La CDU de Merz trata de mostrar firmeza sobre inmigración frente a sus competidores. Hace un año, sin embargo, el Tribunal de lo Contencioso Administrativo de Berlín falló que los solicitantes de asilo no podían ser rechazados 'en caliente', sino que debían ser devueltos al país de entrada para que sus autoridades decidan sobre su proceso de asilo.

"En el ámbito de los acuerdos bilaterales, Italia aceptaron en otoño de 2025 reintroducir las reglas de Dublín en el marco del nuevo sistema de asilo a partir de junio de 2026", recordaban hoy desde el gobierno germano.

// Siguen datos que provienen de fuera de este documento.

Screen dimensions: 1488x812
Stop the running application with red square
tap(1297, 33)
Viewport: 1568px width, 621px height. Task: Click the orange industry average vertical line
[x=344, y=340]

Incumplir las medidas podría llevar a sanciones, recuerdan, como la exclusión del mecanismo de solidaridad.

Una tasa por las ONG

Italia considera en su respuesta que no tiene obligación de recibir a solicitantes de asilo que llegaron antes de la entrada en vigor del Pacto Europeo de Migración el pasado 12 de junio. Pero tampoco está aceptando casos que haya podido registrarse posteriormente. "No tenemos ningún 'dublinante' que aceptar de Alemania", resumían fuentes gubernamentales citadas por la Agencia ANSA.

Todos los expedientes previos a la entrada en vigor del Pacto Migratorio habrían quedado "extinguidos" de facto, explicaba el Ministerio de Interior. Y si hay casos posteriores, afirman, "todavía es prematuro" asegurar que hay solicitantes de asilo en otros países de Europa que realmente entraron por Italia.

Además, el Ejecutivo de Meloni introduce una nueva petición, sugiriendo que el mecanismo de compensación debería tener en cuenta el origen de las ONG que llevan a puertos italianos a los migrantes rescatados en alta mar. "Muchas son alemanas", apuntan, por lo que acarrearían en su opinión una tasa mayor.

Sin embargo, Merz no renuncia a aplicar los mecanismos europeos de devolución. Abdirisaq Warsame, una joven somalí de 22 años que huyó de su país para evitar un matrimonio forzoso y que se encuentra en un centro de Niederwerrn (Baviera), ya habría recibido notificación de que el 19 de agosto será reenviada a Italia, país por el que entró.